Our implementation of the AAL3/4 encapsulates each AAL3/4 packet in a Switched Multimegabit Data Service (SMDS) header and trailer. This feature supports both unicast and multicast addressing, and provides subinterfaces for up to four AAL3/4 connections over the same physical interface.
Support for AAL3/4 on an ATM interface requires static mapping of all protocols except IP. However, dynamic routing of IP can coexist with static mapping of other protocols on the same ATM interface.

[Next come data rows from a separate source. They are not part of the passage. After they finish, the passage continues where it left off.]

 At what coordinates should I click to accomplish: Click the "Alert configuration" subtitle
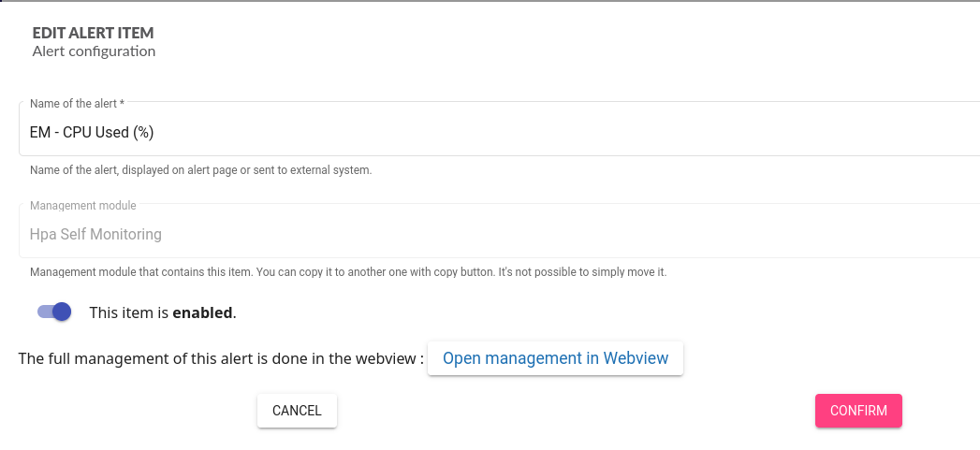pyautogui.click(x=94, y=51)
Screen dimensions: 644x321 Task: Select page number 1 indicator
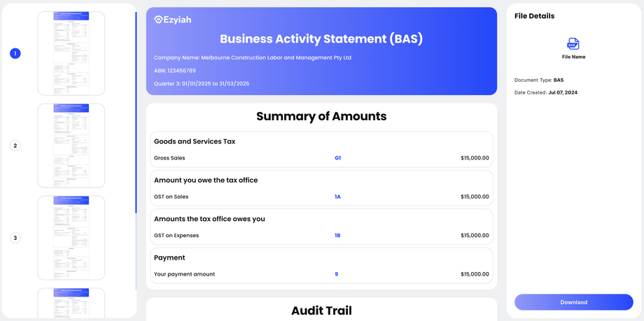click(15, 53)
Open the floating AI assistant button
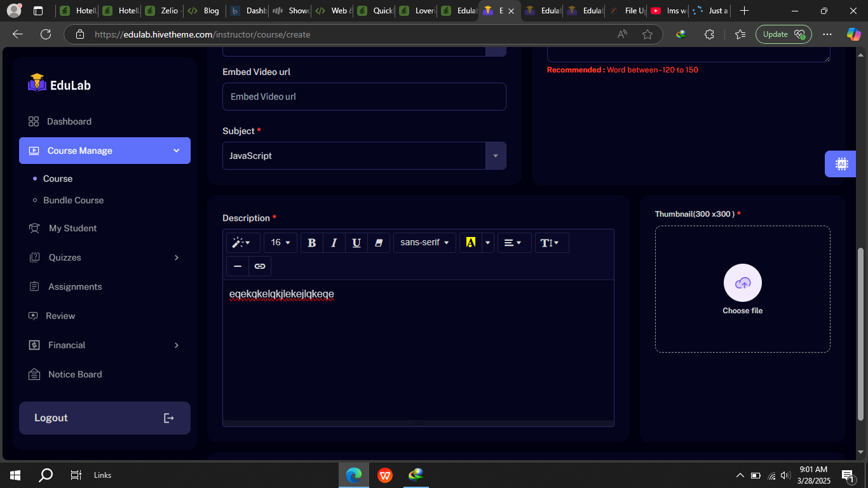This screenshot has width=868, height=488. tap(841, 164)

To configure an ATM interface for SMDS networks, perform the following tasks in interface configuration mode:
After configuring the ATM interface for SMDS networks, configure the interface for standard protocol configurations, as needed. For more information about protocol configuration, refer to the relevant chapters of the Network Protocols Configuration Guide, Part 1, the Network Protocols Configuration Guide, Part 2, and the Network Protocols Configuration Guide, Part 3.
For examples of configuring an ATM interface for AAL3/4 support, see the "PVC with AAL3/4 and SMDS Encapsulation Examples" section later in this chapter. Unlike the Cisco 7500 AAL3/4, the aal command to enable aal3/4, the mid-per-vc command, and the vp-filter command are not used on the Cisco 4500 or the Cisco 4700 routers.

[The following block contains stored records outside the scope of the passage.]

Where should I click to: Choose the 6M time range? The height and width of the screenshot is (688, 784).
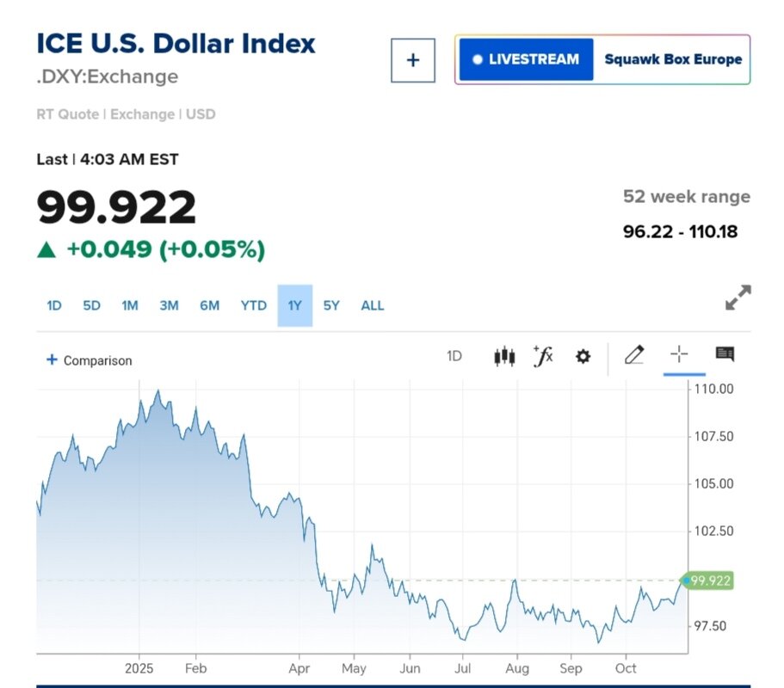(209, 305)
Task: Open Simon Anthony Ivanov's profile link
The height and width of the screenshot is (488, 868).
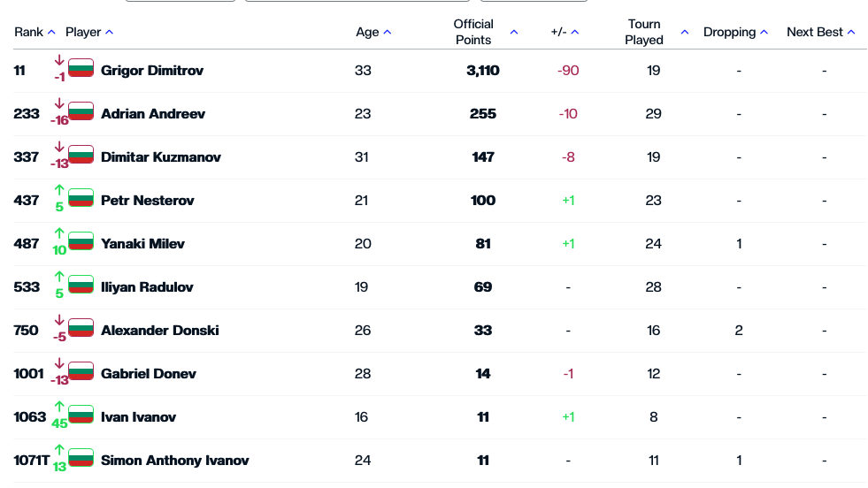Action: click(x=174, y=461)
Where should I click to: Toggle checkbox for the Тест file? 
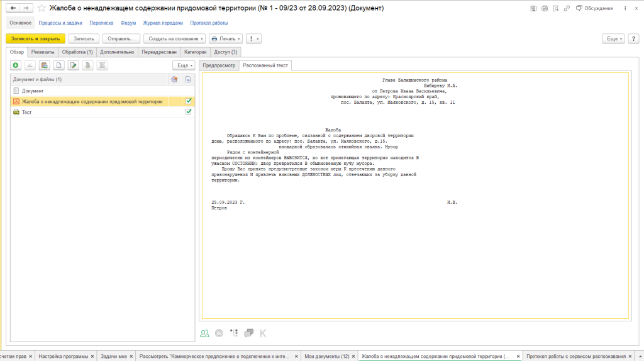click(x=188, y=112)

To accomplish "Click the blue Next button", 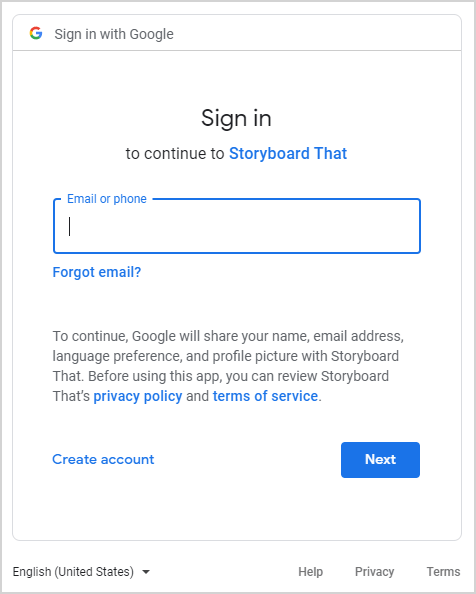I will point(380,460).
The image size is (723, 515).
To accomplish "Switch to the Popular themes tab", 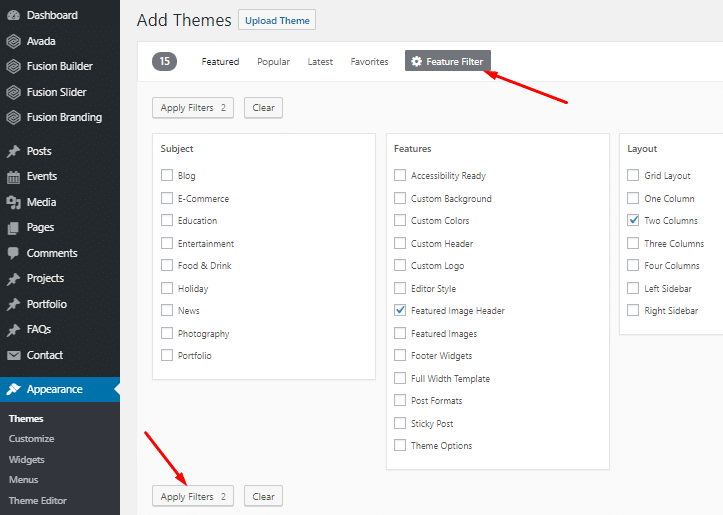I will (x=273, y=62).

Our implementation of transparent bridging over ATM on the Cisco 4500 and Cisco 4700 routers allows the spanning tree for an interface to support virtual circuit descriptors (VCDs) for AAL5-LLC Subnetwork Access Protocol (SNAP) encapsulations.
If the relevant interface or subinterface is explicitly put into a bridge group, as described in the following task table, AAL5-SNAP encapsulated bridge packets on a PVC are fast-switched.
Our bridging implementation supports IEEE 802.3 frame formats and IEEE 802.10 frame formats. The router can accept IEEE 802.3 frames with or without frame check sequence (FCS). When the router receives frames with FCS (RFC 1483 bridge frame formats with 0x0001 in the PID field of the SNAP header), it strips off the FCS and forwards the frame as necessary. All IEEE 802.3 frames that originate at or are forwarded by the router are sent as 802.3 bridge frames without FCS (bridge frame formats with 0x0007 in the PID field of the SNAP header).
To configure transparent bridging for LLC/SNAP PVCs, complete the following steps beginning in global configuration mode:
No other configuration is required. Spanning tree updates are broadcast to all AAL5-SNAP virtual circuits that exist on the ATM interface. Only the AAL5-SNAP virtual circuits on the specific subinterface receive the updates. The router does not send spanning tree updates to AAL5-MUX and AAL5-NLPID virtual circuits.
For an example of transparent bridging for an AAL5-SNAP PVC, see the "Transparent Bridging on an AAL5-SNAP PVC Example" section.
This section describes how to configure the NPM on the Cisco 4500 and 4700 routers to terminate multiple remote Point-to-Point Protocol (PPP) connections.
Before configuring PPP over ATM, the Cisco 4500 and 4700 routers must be equipped with Cisco IOS Release 11.2(4)F or later software. Remote branch offices must have PPP configured on PPP-compatible devices interconnecting directly to Cisco StrataCom's ATM Switch Interface Shelf (AXIS) equipment through a leased-line connection. The AXIS shelves provide frame forwarding encapsulation and are terminated on BPX cores prior to connecting to a Cisco 4500 or Cisco 4700 router. Figure 13 shows a typical scenario for using PPP over ATM.
When you configure PPP over ATM, a logical interface known as a virtual access interface associates each PPP connection to an ATM permanent virtual circuit (PVC). You can create this logical interface by configuring an ATM PVC as described in the "Create a PPP-over-ATM PVC" section. This configuration encapsulates each PPP connection in a separate PVC, allowing each PPP connection to terminate at the router ATM interface as if received from a typical PPP serial interface.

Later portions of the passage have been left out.